问题
Anybody can explain this Bigquery query for deduplication? Why do we need to use [OFFSET(0)]? I think it is used to take the first element in aggregation array right? Isn't that the same as LIMIT 1? Why do we need to aggregation the entire table? Why can we aggregate an entire table in a single cell?
# take the one name associated with a SKU
WITH product_query AS (
SELECT
DISTINCT
v2ProductName,
productSKU
FROM `data-to-insights.ecommerce.all_sessions_raw`
WHERE v2ProductName IS NOT NULL
)
SELECT k.* FROM (
# aggregate the products into an array and
# only take 1 result
SELECT ARRAY_AGG(x LIMIT 1)[OFFSET(0)] k
FROM product_query x
GROUP BY productSKU # this is the field we want deduplicated
);
回答1:
Let's start with some data we want to de-duplicate:
WITH table AS (SELECT * FROM UNNEST([STRUCT('001' AS id, 1 AS a, 2 AS b), ('002', 3,5), ('001', 1, 4)]))
SELECT *
FROM table t
Now, instead of *
, I'm going to use t
to refer to the whole row:
SELECT t
FROM table t
What happens if I group each of these rows by their id:
SELECT t.id, ARRAY_AGG(t) tt
FROM table t
GROUP BY 1
Now I have all the rows with the same id grouped together. But let me choose only one:
SELECT t.id, ARRAY_AGG(t LIMIT 1) tt
FROM table t
GROUP BY 1
That might look good, but that's still one row inside one array.
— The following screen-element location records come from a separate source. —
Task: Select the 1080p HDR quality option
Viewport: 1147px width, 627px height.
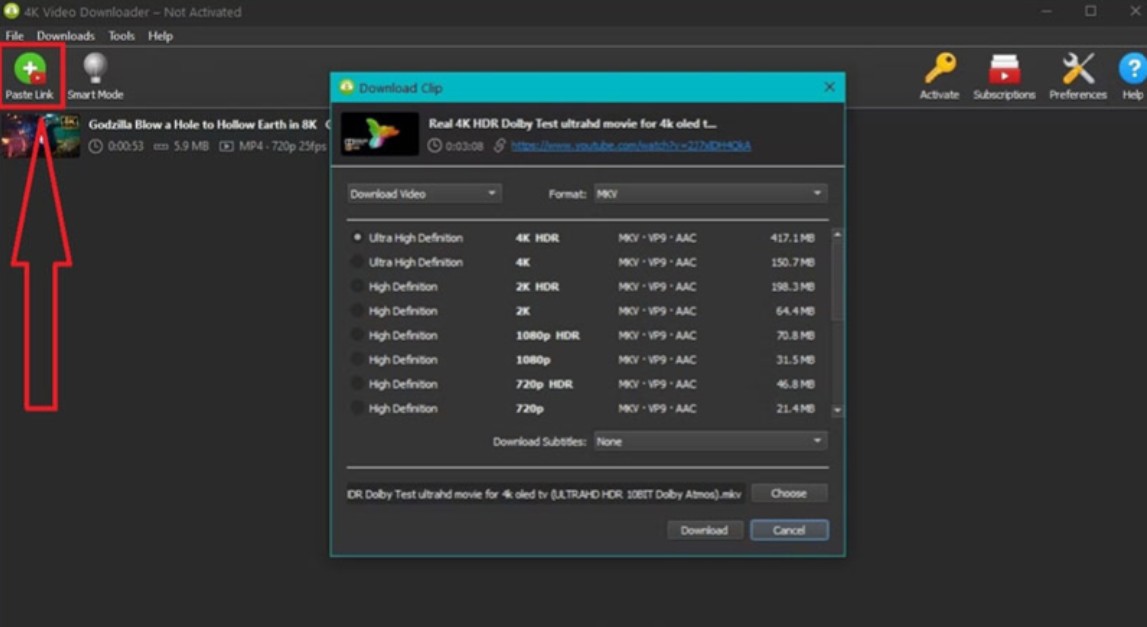Action: 357,336
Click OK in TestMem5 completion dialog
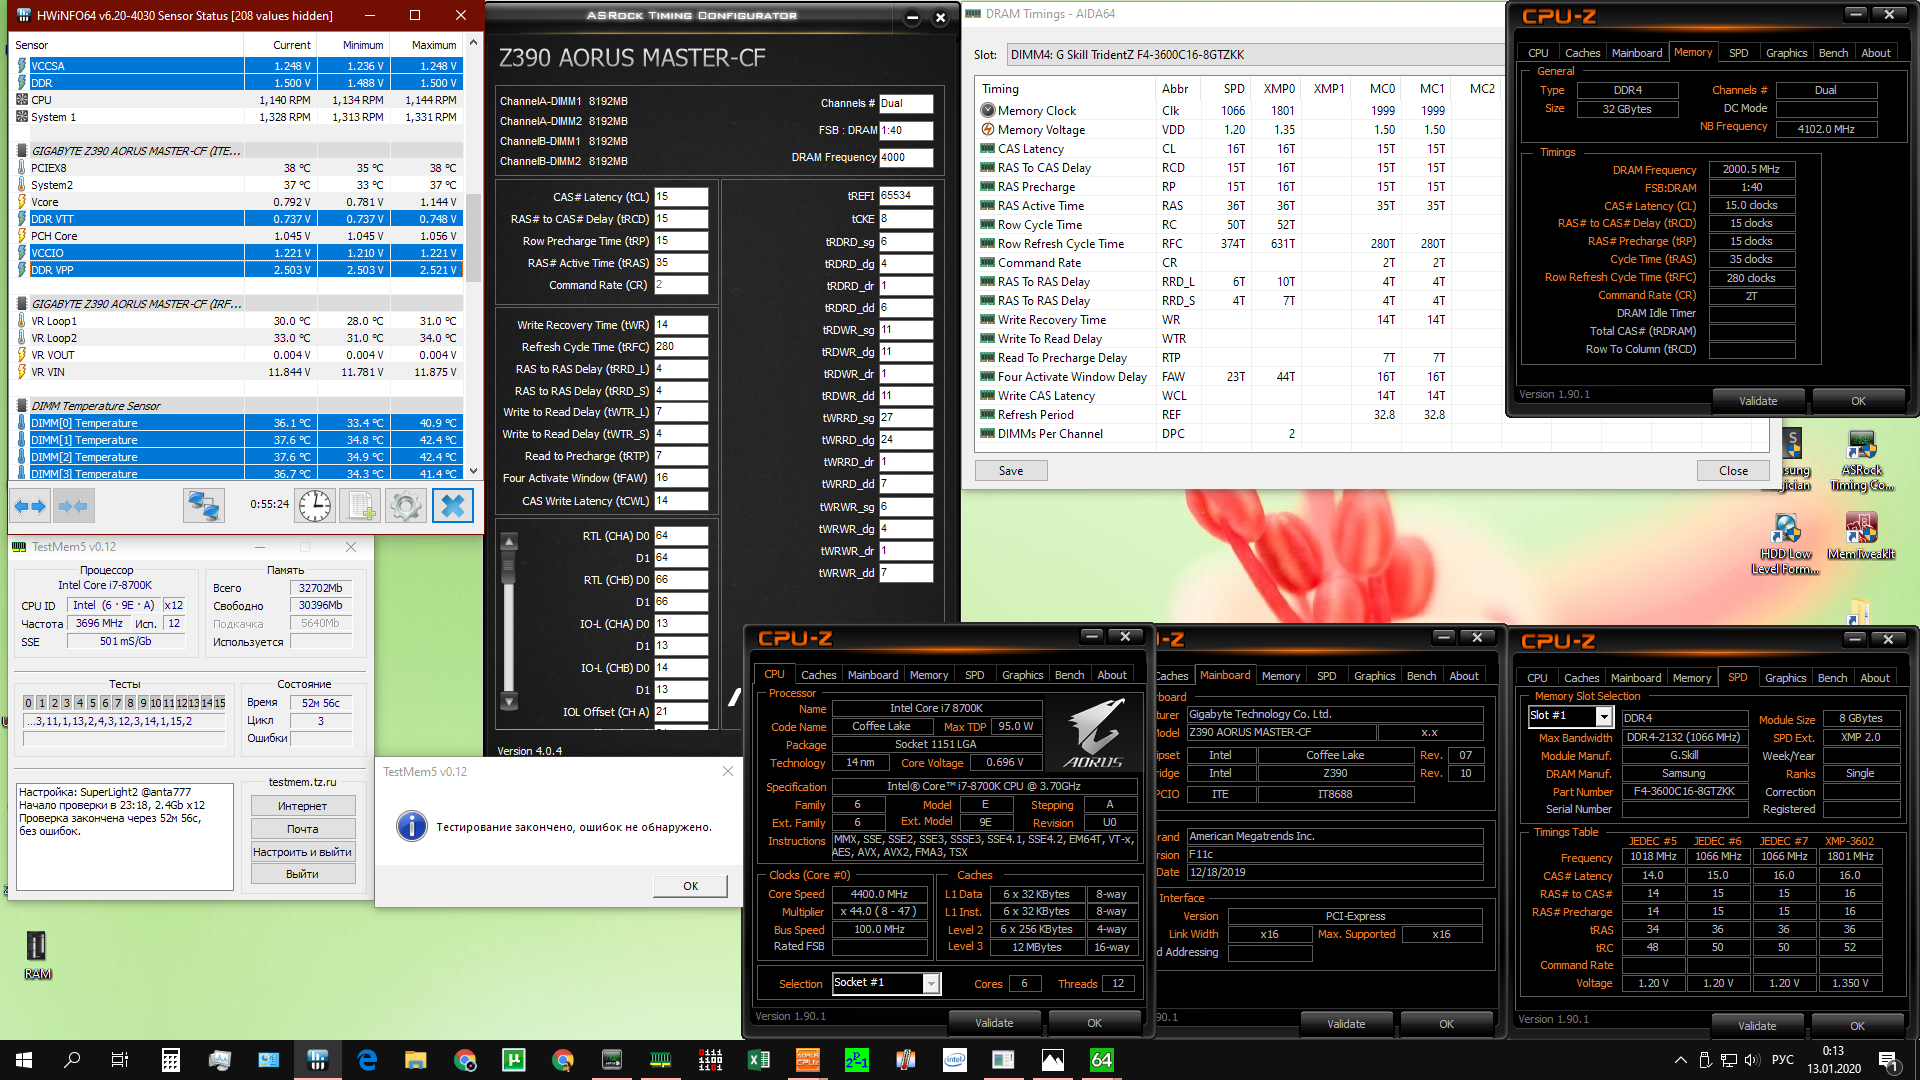The image size is (1920, 1080). point(690,886)
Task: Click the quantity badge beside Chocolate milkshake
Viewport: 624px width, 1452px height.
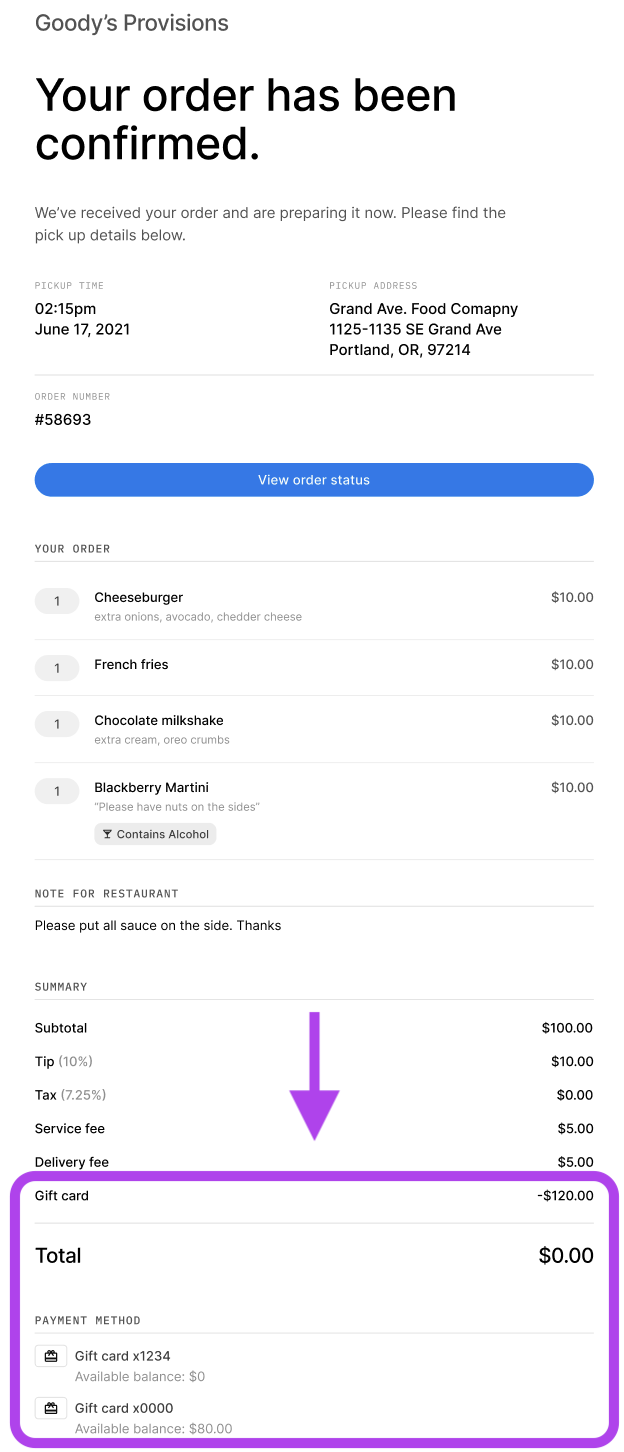Action: (57, 724)
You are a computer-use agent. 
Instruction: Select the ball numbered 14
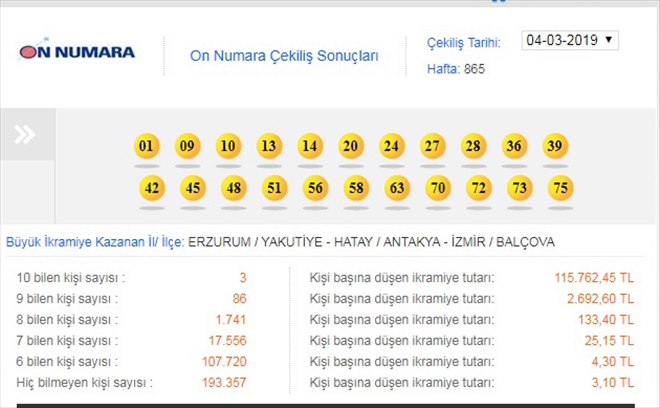point(310,147)
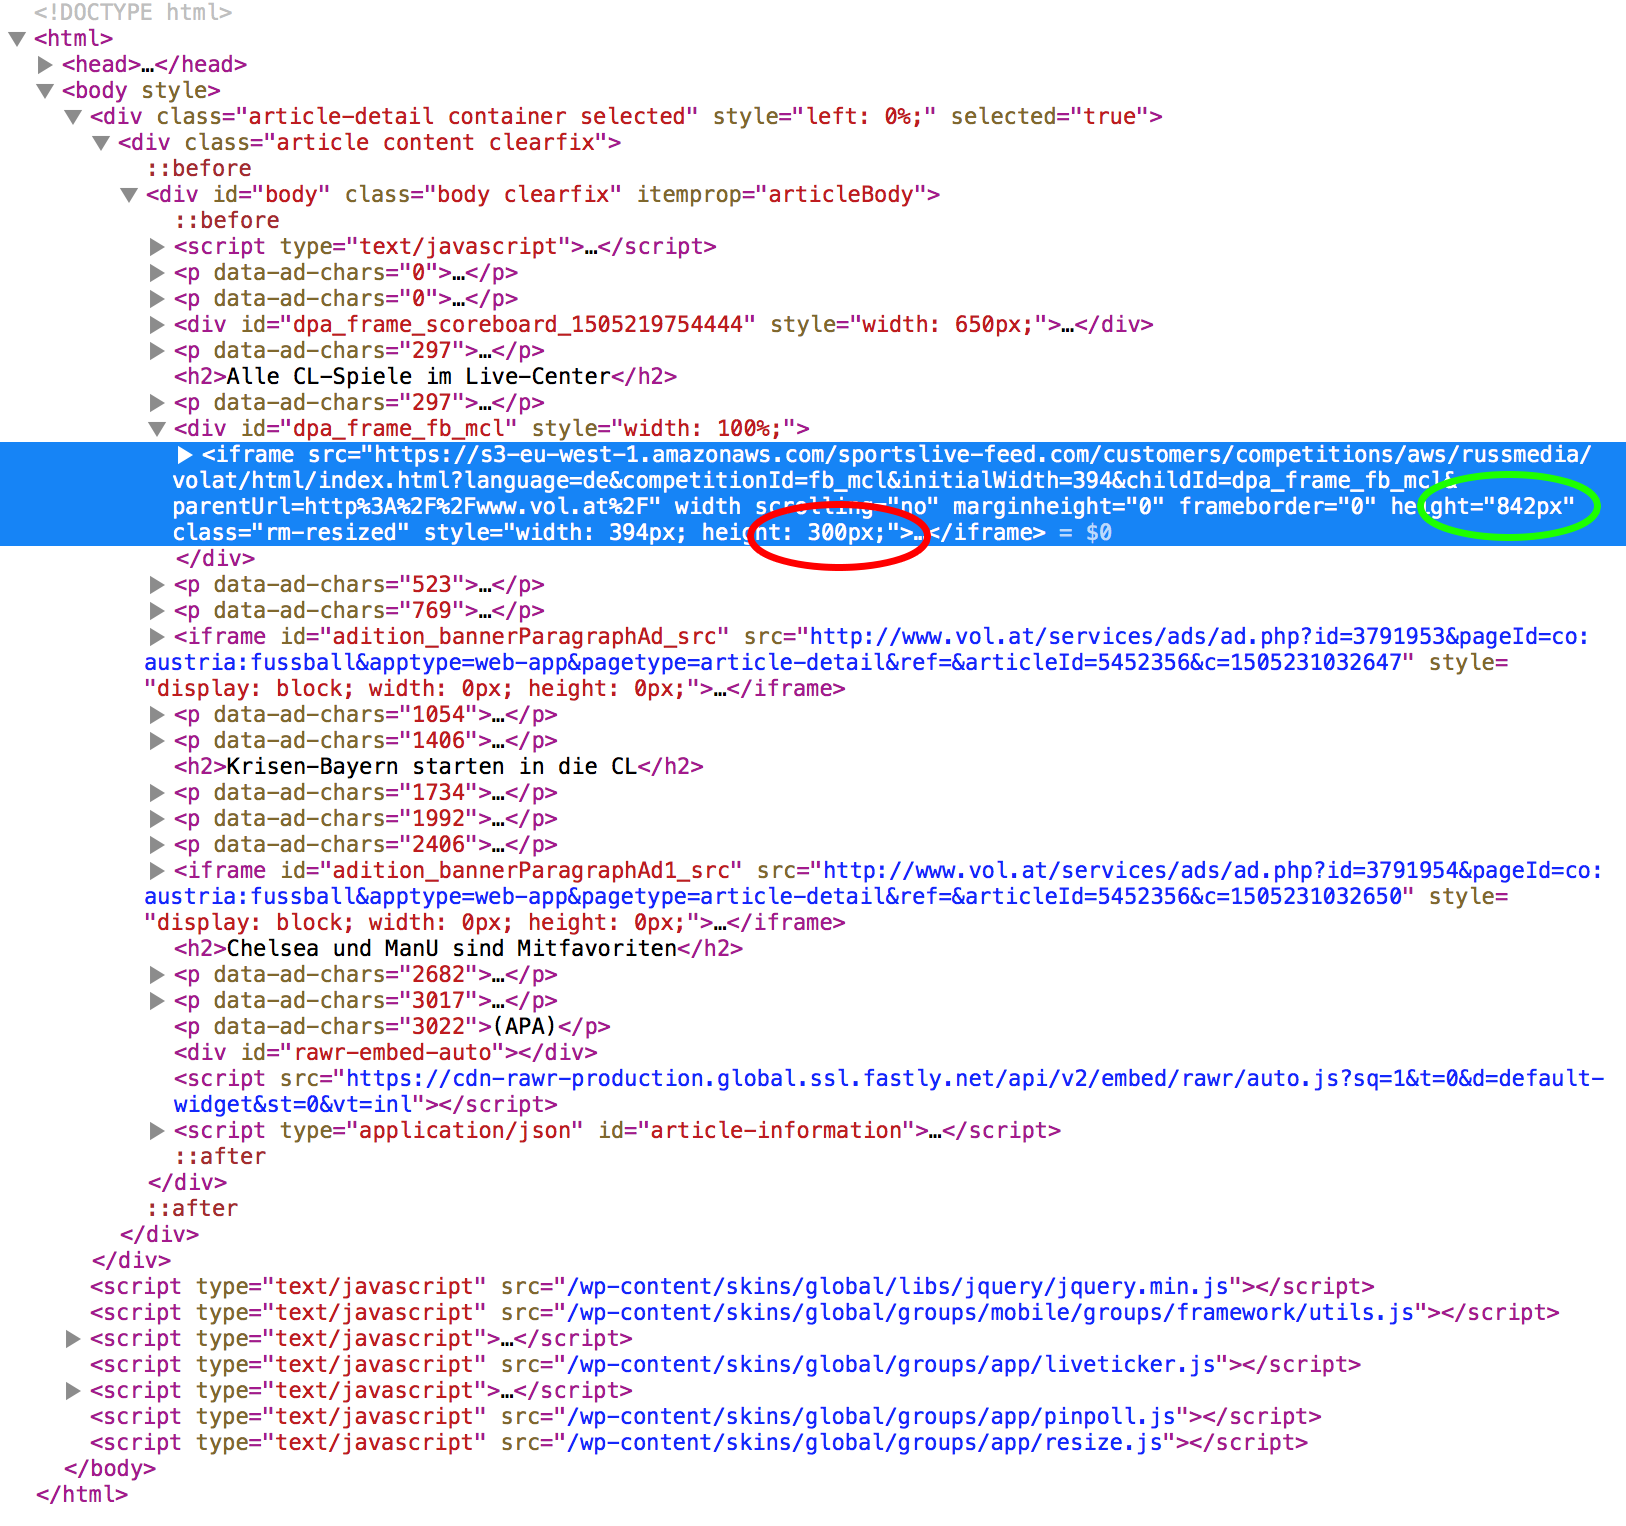Screen dimensions: 1626x1526
Task: Follow the resize.js script source link
Action: click(864, 1443)
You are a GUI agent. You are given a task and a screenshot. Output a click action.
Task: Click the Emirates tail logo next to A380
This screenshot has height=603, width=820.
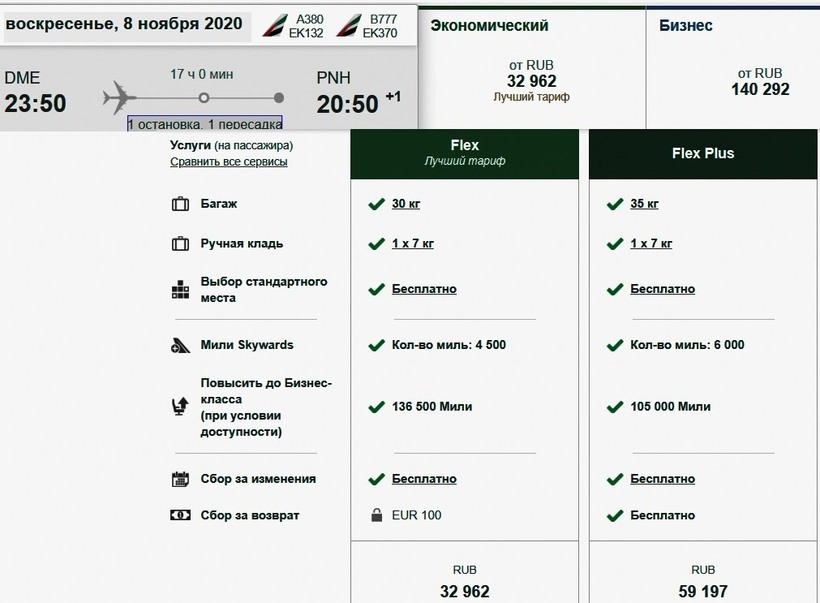[x=276, y=26]
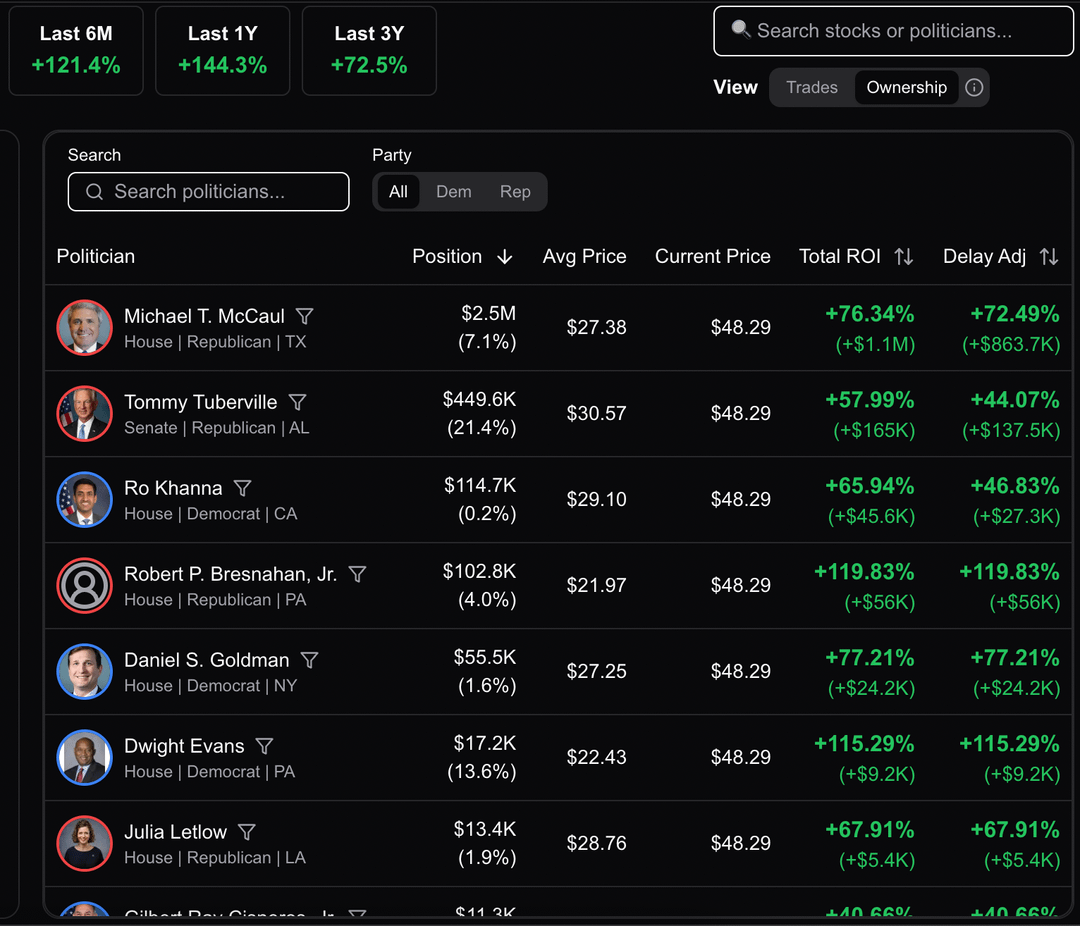Open Ro Khanna's politician profile link
This screenshot has height=926, width=1080.
(173, 488)
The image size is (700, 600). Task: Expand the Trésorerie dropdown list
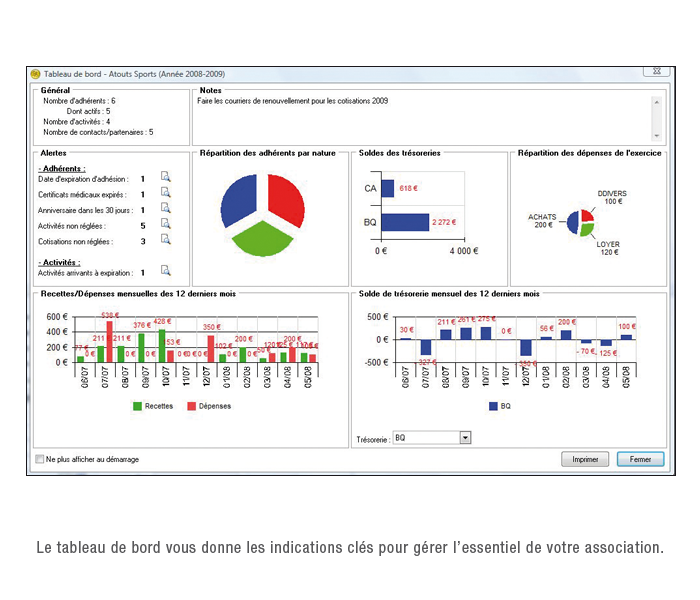coord(464,438)
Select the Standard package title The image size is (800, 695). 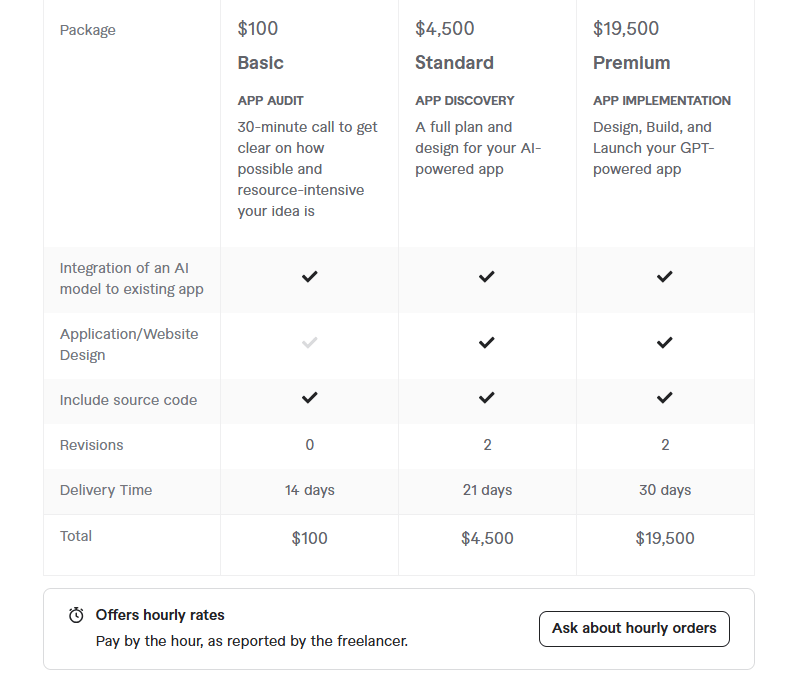click(x=454, y=63)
How can I get only the row, and not an array:
SELECT t.id, ARRAY_AGG(t LIMIT 1)[OFFSET(0)] tt
FROM table t
GROUP BY 1
And if I want to get back a row without the grouping id
, nor the tt
prefix:
SELECT tt.*
FROM (
SELECT t.id, ARRAY_AGG(t LIMIT 1)[OFFSET(0)] tt
FROM table t
GROUP BY 1
)
And that's how you de-duplicate rows based on the rows ids.
If you need to choose a particular row - for example the newest one given a timestamp, just order the aggregation like in ARRAY_AGG(t ORDER BY timestamp DESC LIMIT 1)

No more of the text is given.